Lind was introduced to the work of Antony Gormley, Julian Opie, and Philip Guston in 2005, and continued to engage with their work throughout his life. Drawn to the work of Canadian-American painter and printmaker Philip Guston for his complex readings of American history and race relations in the 1960s and 70s, the exhibition features four paintings and eight drawings. The works on paper feature his characteristic hood imagery, as he considered the banality of evil in the guise of the Klu Klux Klan. The major painting, 1979’s Untitled (Head), with its upward gaze and melancholy use of red, made in the year before the artists death, is thought to be a self-portrait.

A counterpoint to these paintings, photographs and works on paper are four sculptural works.
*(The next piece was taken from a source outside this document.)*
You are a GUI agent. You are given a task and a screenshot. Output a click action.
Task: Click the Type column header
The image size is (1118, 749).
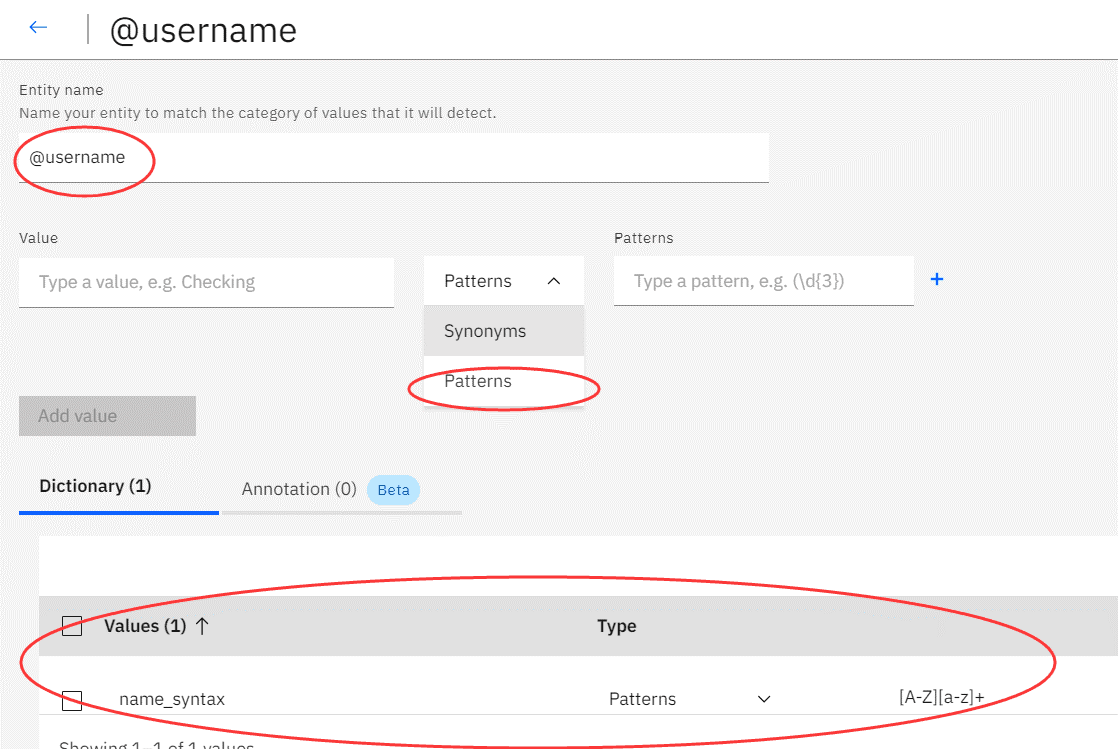(x=616, y=626)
Acknowledging Lind’s own emotional attachments to Vancouver’s artistic landscape, Ron Terada’s illuminated road sign Entering City of Vancouver (2002) stands in the middle of the exhibition, situating viewers geographically.

Consisting of vertically stacked cubes made from two-inch-thick concrete, Room II (1987) by Antony Gormley, is a piece of architecture, a cell whose dimensions correlate directly to his own body. Nearby stands Gormley’s life-size cast-iron human figure, Another Time X (2008), again modeled on his own body. Gormley has previously described these solitary forms as "an attempt to bear witness to what it is like to be alive and alone in space and time".

Lind met Ai Weiwei, in Beijing in 2012, when the artist was still under house arrest and was struck by his personal courage. A shallow platter installed close to the ground, Ai’s Marble Plate (2010) features carved grooves resembling a cerebral cortex — an allusion to the brain injury sustained by Ai in 2009 following a violent assault by police.